Lines from the records below that contain the word "header" are to be copied out.
+ + + +
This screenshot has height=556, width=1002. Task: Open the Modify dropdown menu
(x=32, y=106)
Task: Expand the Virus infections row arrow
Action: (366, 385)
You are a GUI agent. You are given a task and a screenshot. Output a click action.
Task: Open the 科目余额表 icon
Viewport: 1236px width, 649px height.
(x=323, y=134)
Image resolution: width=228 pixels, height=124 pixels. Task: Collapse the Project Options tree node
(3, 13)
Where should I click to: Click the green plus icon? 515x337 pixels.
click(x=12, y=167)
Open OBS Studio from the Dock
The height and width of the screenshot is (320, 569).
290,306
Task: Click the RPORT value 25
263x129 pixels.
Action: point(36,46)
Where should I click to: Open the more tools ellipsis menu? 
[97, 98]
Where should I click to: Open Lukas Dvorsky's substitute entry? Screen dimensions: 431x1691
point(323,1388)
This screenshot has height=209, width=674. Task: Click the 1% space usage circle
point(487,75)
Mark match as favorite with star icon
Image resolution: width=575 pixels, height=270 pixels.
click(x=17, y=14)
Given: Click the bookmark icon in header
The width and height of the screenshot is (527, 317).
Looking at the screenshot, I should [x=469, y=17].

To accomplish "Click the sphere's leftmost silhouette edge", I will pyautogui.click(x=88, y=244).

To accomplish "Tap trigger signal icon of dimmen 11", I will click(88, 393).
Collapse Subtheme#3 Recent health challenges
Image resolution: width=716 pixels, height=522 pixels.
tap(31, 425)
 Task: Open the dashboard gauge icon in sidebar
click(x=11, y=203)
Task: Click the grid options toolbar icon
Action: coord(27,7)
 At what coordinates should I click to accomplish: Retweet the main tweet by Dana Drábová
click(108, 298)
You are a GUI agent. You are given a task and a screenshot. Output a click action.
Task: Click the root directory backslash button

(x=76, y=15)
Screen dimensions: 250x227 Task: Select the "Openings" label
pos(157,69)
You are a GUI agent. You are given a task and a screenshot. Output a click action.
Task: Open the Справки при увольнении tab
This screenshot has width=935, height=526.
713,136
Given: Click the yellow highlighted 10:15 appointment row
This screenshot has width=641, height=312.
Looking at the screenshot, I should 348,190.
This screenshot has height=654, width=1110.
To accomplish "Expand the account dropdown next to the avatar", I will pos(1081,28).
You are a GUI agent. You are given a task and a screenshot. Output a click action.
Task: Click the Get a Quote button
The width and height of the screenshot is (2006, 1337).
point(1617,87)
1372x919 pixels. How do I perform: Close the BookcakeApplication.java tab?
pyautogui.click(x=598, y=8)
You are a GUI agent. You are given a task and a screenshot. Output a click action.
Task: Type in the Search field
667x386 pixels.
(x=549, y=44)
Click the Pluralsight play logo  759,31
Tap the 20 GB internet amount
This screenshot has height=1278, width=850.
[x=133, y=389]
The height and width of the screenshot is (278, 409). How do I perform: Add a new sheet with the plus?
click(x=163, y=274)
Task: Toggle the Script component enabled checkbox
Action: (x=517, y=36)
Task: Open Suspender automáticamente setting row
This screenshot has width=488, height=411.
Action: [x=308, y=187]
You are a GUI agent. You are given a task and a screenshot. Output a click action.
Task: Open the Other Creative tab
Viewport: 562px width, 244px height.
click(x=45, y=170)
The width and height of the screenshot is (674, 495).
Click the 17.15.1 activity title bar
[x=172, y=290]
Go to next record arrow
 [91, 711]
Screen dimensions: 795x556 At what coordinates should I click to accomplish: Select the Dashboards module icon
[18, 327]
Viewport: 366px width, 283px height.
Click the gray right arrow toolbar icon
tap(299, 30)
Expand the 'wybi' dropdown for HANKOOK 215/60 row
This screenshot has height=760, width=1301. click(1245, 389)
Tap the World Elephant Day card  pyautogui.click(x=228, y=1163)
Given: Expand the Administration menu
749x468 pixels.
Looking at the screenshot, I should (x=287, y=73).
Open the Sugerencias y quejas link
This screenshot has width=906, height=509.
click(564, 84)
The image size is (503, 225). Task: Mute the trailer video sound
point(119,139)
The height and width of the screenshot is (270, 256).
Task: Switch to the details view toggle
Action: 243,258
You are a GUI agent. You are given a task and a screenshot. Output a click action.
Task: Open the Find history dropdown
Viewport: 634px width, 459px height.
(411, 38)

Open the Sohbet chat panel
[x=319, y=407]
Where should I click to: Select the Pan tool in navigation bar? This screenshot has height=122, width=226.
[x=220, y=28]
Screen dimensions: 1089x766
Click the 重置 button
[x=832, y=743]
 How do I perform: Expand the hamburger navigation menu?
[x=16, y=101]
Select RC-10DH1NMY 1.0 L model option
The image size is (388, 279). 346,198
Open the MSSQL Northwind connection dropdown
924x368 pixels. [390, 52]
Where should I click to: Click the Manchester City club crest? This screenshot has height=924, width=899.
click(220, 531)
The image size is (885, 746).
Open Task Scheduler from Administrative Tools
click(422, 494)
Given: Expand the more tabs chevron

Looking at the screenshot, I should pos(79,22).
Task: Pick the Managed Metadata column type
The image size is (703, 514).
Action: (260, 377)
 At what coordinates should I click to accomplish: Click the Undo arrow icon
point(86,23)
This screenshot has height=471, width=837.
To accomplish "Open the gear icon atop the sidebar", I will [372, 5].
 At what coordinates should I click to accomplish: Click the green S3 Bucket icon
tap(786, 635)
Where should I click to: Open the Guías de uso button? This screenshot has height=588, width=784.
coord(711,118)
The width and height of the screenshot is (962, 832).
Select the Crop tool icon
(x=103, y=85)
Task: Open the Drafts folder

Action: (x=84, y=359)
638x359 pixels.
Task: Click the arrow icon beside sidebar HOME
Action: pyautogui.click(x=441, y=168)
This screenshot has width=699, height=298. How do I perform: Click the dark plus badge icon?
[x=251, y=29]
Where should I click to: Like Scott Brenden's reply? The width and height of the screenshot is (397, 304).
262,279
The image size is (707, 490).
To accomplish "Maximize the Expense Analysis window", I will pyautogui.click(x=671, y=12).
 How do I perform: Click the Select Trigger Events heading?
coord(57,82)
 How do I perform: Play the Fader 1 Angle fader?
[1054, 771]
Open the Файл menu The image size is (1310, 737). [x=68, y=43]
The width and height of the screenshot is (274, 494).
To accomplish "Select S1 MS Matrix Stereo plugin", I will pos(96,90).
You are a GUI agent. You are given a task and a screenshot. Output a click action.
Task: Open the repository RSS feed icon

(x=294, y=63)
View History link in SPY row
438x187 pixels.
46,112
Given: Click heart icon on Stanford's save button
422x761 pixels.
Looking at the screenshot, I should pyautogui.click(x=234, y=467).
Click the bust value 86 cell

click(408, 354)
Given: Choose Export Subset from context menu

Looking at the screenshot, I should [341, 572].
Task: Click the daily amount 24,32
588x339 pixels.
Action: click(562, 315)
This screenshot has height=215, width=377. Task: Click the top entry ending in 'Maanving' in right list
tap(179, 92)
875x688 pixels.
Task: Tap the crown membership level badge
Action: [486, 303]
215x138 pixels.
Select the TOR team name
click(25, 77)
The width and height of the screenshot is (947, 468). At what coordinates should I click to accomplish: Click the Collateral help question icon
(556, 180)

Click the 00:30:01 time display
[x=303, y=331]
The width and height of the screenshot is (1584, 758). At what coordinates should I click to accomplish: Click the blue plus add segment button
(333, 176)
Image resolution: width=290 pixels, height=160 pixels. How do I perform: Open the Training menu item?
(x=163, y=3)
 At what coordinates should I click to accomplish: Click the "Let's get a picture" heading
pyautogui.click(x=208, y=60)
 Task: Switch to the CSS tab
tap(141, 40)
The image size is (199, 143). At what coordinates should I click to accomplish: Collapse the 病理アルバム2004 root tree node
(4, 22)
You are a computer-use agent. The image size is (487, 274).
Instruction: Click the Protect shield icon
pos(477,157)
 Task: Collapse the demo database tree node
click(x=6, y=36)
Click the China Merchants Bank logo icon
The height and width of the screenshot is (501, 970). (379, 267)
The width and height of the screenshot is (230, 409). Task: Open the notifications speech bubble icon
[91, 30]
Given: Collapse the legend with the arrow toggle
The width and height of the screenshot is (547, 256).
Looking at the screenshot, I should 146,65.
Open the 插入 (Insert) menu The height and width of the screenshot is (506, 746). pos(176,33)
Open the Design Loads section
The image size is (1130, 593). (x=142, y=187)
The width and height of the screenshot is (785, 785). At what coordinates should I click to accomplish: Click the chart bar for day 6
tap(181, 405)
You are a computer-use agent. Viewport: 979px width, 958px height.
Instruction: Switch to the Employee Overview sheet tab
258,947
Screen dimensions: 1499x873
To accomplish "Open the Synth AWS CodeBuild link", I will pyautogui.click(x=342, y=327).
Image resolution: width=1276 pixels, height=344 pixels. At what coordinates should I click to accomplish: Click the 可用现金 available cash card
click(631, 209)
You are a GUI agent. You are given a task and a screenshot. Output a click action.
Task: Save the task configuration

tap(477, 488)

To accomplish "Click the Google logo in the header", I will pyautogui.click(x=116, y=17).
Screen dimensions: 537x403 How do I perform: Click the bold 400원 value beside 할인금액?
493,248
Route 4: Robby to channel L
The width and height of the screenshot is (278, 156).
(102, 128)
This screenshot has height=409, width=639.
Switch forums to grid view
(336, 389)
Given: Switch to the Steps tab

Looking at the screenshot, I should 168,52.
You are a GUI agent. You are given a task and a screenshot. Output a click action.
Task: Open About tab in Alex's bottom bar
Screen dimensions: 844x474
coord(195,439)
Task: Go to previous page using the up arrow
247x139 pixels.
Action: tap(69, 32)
+ + + +
■ **Output for this task**
Given: Click the bookmark icon in header
To accomplish "Click the Google logo in the header", I will pyautogui.click(x=116, y=17).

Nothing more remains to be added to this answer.